Two quotes started it all, the debate on which is worse or whether too much sitting is just as unhealthy for you as smoking.
“Sitting is more dangerous than smoking, kills more people than HIV and is more treacherous than parachuting. We are sitting ourselves to death,” Dr. James Levine said in a 2014 interview with the Los Angles Times. He’s director of the Mayo Clinic-Arizona State University Obesity Solutions Initiative and inventor of the treadmill desk.
“Sitting is so incredibly prevalent that we don’t even question how much we’re doing it.
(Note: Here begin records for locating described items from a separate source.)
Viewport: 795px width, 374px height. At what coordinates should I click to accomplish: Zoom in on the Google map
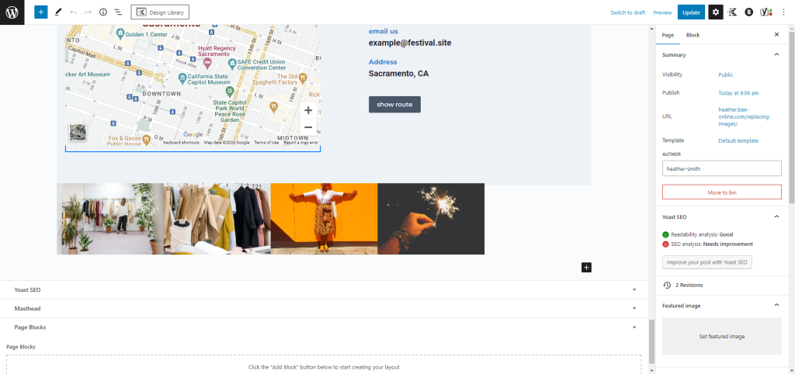coord(308,110)
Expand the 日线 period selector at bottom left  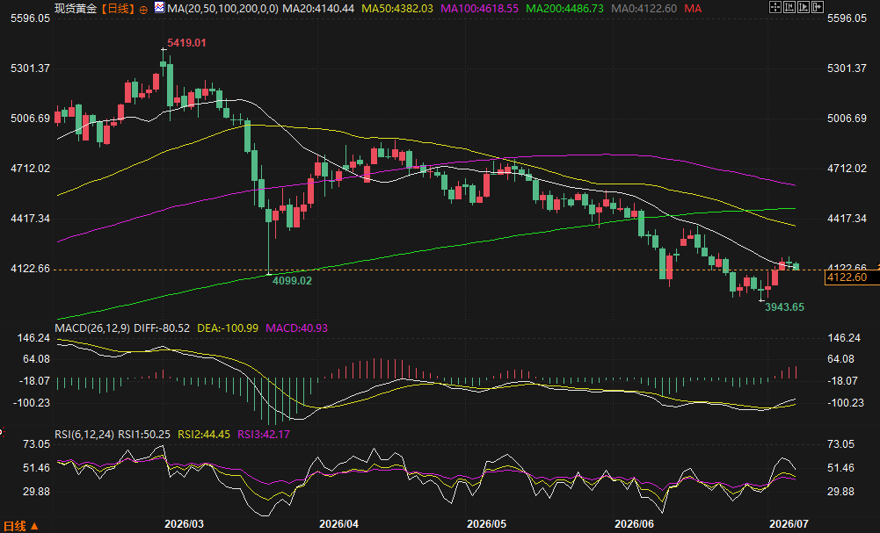(19, 526)
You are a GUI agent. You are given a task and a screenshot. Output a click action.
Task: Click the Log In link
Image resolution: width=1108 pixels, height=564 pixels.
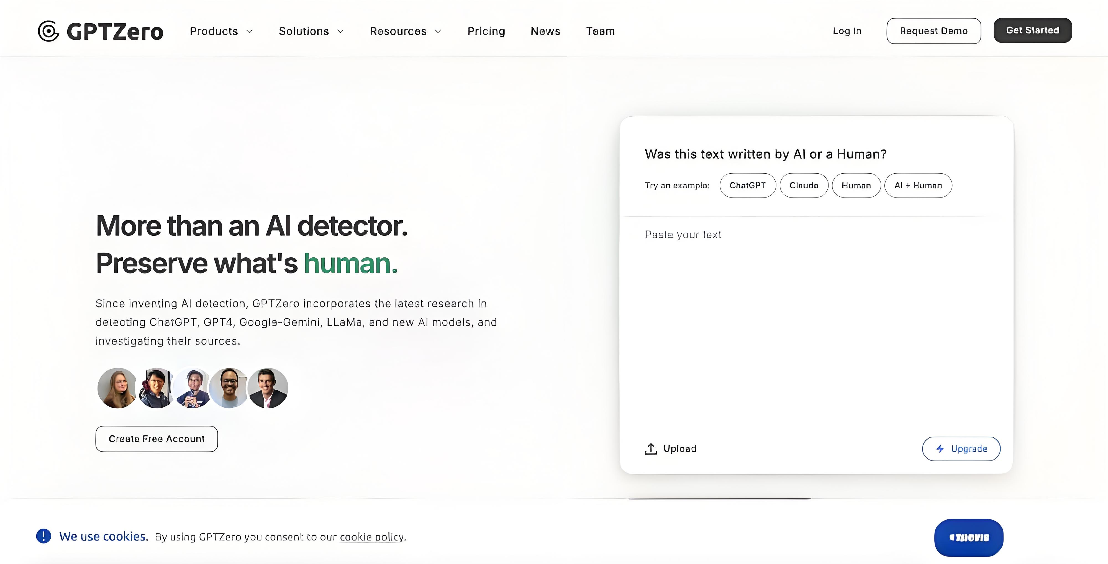tap(846, 31)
And because everyone else is doing it, it doesn’t even occur to us that it’s not OK. In that way, sitting has become the smoking of our generation,” business consultant Nilofer Merchant said in a TED 2013 talk viewed more than 2.1 million times online.
[VIDEO: SEE MERCHANT’S TED TALK]
Studies published in such sources as the American Journal of Epidemiology and the Journal of the National Cancer Institute link prolonged sitting and sedentary lifestyles to a higher risk of breast and colon cancers and death from cardiovascular diseases.
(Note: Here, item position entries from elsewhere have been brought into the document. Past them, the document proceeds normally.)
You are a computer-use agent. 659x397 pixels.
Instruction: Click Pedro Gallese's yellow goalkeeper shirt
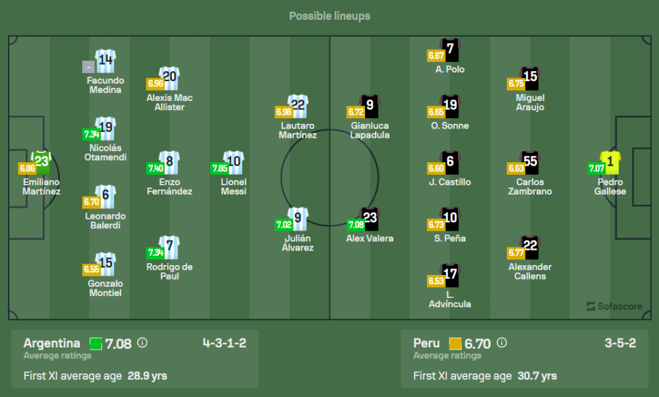(610, 162)
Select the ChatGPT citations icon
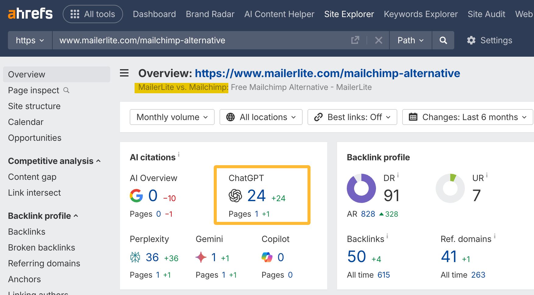 (235, 196)
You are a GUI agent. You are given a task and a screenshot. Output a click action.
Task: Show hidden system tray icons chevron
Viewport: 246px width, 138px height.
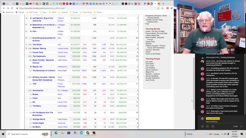222,134
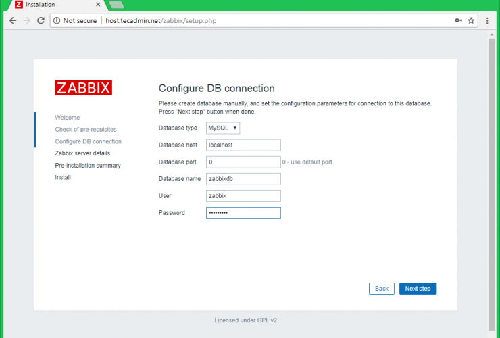Click the Database port field
This screenshot has width=500, height=338.
point(243,162)
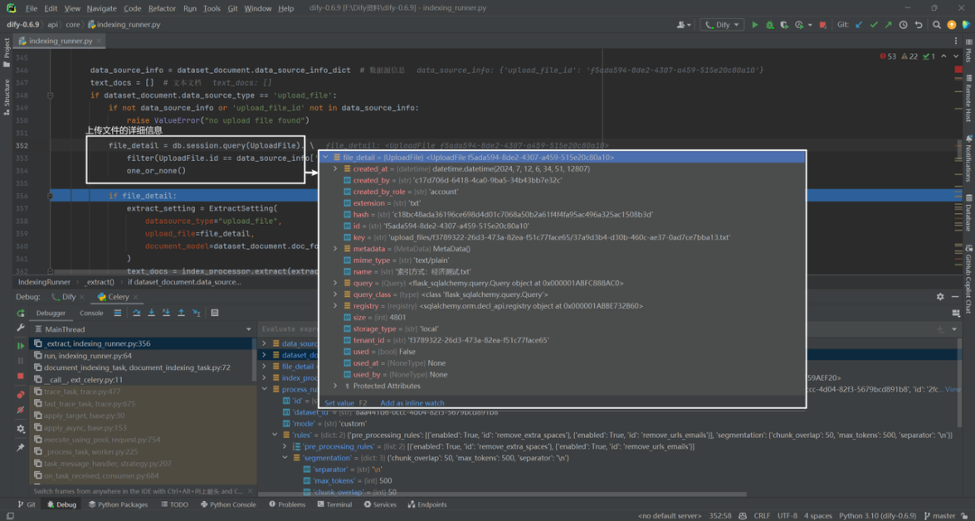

Headlines such as “Sitting Is the New Smoking — 7 Ways a Sedentary Lifestyle Is Killing You” and “Your Desk Job Is Killing You: The Truth About Sitting Down” sound grim, but not everyone agrees that your sofa is out to get you.
A 2015 British study by the International Journal of Epidemiology found that “sitting time was not associated with all-cause mortality risk.” It recommended that policymakers and clinicians be cautious about placing emphasis on sitting behavior as a risk factor for mortality that is distinct from the effect of physical activity.
The best course is to pay attention to what your body is telling you — weight gain, a sore back and hips, a stiff neck and shoulders — and follow your doctor’s advice.